Apartment rents stable across U.S.
SAN FRANCISCO — While homeowners may be weathering rising mortgage rates or dropping property values, apartment renters have a bit of relief.
Apartment rents, as well as occupancy, were virtually unchanged across the country in the third quarter of 2008, according to RealFacts, a San Francisco-based apartment data research firm.
Although more than 1 million homes have been lost to foreclosure in the last two years and 1.5 million repossessions may be ahead, apartment buildings have remained solvent. To date, there have been virtually no foreclosures on large apartment buildings, according to RealFacts.
A clear picture of just how level apartment rentals remain is evident in looking at the western United States.
In the San Francisco Bay Area, with one of the highest-priced housing markets in the country, average rents for the third quarter were $1,637 a month, or 1.2% higher than the $1,618 average in the second quarter.
In the Riverside-San Bernardino area, which has one of the highest foreclosure rates in the country, rents were $1,157 in the third quarter, slightly down from $1,162 in the second. And in the Las Vegas area, also hit hard by foreclosures, rents were $887 in the third quarter and $886 in the second.
Even Seattle, which has weathered the downturn better than some cities, has seen stable rents: $1,117 per month in the third quarter, $1,115 in the second.
“Compared to the volatility of the stock market, the world of rental apartments is the epitome of tranquillity,” said Caroline Latham, RealFacts’ chief executive.
Stability, however, varies widely in price from one city to another.
The most expensive place to live in a large apartment complex is the greater New York metropolitan area, where the average rent is $2,272 per month.

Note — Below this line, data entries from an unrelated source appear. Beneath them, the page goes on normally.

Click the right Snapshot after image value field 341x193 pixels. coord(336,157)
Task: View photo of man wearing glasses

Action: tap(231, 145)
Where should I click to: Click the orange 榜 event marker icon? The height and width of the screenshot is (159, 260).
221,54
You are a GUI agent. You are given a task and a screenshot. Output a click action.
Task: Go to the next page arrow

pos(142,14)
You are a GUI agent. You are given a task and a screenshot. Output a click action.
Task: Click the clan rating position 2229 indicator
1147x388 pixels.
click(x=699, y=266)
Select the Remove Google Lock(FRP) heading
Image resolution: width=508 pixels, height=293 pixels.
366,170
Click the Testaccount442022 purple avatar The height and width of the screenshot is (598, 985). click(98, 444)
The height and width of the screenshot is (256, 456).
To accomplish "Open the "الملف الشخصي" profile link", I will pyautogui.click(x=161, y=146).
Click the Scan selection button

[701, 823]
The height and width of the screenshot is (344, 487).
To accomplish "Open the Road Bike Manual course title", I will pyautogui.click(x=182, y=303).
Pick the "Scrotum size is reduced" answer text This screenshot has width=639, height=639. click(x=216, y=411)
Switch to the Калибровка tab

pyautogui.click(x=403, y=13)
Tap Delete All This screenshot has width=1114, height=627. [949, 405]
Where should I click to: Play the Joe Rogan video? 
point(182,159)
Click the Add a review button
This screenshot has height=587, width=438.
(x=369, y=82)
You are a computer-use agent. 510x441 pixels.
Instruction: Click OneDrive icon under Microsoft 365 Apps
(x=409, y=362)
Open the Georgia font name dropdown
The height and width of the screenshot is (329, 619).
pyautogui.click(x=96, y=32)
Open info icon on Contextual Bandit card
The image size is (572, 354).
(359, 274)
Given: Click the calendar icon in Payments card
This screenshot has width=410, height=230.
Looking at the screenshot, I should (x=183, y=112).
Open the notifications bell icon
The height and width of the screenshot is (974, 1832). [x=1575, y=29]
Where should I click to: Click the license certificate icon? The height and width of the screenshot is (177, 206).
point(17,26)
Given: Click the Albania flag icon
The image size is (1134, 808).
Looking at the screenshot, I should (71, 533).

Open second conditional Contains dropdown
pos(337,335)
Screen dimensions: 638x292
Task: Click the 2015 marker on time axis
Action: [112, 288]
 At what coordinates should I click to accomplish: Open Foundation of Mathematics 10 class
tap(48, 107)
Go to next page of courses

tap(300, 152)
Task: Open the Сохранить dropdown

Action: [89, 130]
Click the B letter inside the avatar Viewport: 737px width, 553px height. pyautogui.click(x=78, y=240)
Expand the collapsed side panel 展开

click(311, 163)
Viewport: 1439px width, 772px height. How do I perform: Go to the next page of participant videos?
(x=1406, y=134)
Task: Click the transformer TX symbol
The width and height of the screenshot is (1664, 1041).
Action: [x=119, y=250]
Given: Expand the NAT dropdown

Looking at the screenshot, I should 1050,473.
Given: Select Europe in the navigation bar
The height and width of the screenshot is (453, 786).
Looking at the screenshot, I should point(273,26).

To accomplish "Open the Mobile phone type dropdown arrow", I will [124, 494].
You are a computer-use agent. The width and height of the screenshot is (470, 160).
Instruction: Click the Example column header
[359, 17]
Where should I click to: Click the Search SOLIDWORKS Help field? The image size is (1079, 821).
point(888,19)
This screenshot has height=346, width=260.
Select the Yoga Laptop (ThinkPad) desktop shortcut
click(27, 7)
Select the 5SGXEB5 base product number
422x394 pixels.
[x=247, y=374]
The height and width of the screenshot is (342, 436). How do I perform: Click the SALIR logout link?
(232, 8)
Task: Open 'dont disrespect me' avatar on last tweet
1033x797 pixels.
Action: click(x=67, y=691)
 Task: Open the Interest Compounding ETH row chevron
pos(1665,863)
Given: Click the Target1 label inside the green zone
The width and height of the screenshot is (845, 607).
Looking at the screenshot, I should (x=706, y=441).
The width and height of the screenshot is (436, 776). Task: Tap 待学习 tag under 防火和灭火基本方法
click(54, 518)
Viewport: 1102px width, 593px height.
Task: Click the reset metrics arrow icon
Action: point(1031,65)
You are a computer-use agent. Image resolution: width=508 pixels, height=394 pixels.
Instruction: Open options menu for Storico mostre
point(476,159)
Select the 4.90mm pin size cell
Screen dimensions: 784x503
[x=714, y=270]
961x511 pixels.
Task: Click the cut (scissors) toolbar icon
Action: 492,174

The Bridgeport-Stamford area of Connecticut is second, with rents at $2,179, and Boston was third, at $1,905.
Flint, Mich., offers the least-expensive place in the nation to rent an apartment, at $459 per month, and two cities in Georgia -- Albany and Macon -- were Nos. 2 and 3, at $521 and $533 per month, respectively.
In the western United States, Albuquerque was the least-expensive place to rent, at $732 per month -- compared with $727 in the second quarter, and the San Jose-Sunnyvale, Calif., area, which includes Silicon Valley, was the most expensive, with rents at $1,708, slightly up from $1,691.
The rent data collected by RealFacts come from more than 3 million apartments in complexes of 100 units or more.